You send the RTM_SETRCLKSTATE to the port that has the best reference
clock available.
If you want to know which pin carries the clock you simply send the
RTM_GETRCLKSTATE and it'll return the list of possible outputs with the flags
saying which of them are enabled (see the newer revision)

> > If we index the PHY outputs in the same way as the DPLL subsystem will
> > see them in the references part it should be sufficient to make sense
> > out of them.
> 
> What do you mean by indexing PHY outputs? Where are those indexed?

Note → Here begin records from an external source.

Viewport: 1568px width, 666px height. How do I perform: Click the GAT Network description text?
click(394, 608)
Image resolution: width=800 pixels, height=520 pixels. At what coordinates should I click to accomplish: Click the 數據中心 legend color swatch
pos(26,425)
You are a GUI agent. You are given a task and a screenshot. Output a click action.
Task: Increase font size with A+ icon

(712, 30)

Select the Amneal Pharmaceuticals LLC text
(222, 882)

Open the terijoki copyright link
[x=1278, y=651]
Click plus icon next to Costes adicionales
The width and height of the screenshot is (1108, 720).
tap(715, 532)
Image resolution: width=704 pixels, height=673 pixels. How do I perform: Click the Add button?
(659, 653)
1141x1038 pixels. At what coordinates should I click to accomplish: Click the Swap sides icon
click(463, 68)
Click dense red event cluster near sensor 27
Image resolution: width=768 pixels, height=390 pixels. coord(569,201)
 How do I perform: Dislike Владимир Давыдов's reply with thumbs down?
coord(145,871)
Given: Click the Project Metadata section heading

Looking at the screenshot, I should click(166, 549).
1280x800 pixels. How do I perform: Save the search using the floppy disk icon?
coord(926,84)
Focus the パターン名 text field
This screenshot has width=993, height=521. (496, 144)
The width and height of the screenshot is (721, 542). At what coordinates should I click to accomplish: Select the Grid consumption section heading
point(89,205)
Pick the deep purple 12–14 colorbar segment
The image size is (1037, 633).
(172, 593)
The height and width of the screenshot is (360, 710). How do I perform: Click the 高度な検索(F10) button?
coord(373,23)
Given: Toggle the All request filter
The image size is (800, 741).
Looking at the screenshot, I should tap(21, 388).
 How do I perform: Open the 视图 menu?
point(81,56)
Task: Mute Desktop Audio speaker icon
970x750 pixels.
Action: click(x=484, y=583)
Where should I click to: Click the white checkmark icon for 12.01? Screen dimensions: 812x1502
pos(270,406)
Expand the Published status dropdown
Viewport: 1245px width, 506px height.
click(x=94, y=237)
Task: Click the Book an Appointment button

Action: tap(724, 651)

That's what ndo_get_rclk_range does. It returns allowed range of pins for a given
netdev.
 
> >> >> How do several drivers coordinate this numbering among themselves?
> >> >> Is there a core kernel authority that manages pin number
> >> >> de/allocations?
> >> >
> >> > I believe the goal is to create something similar to the ptp
> >> > subsystem. The driver will need to configure the relationship
> >> > during initialization and the OS will manage the indexes.
> >>
> >> Can you point at the index management code, please?
> >
> > Look for the ptp_clock_register function in the kernel - it owns the
> > registration of the ptp clock to the subsystem.
> 
> But I'm talking about the SyncE code.

PHY pins are indexed as the driver wishes, as they are board specific. 
You can index PHY pins 1,2,3 or 3,4,5 - whichever makes sense for 
a given application, as they are local for a netdev.
I would suggest returning numbers that are tightly coupled to the EEC
when that's known to make guessing game easier, but that's not mandatory.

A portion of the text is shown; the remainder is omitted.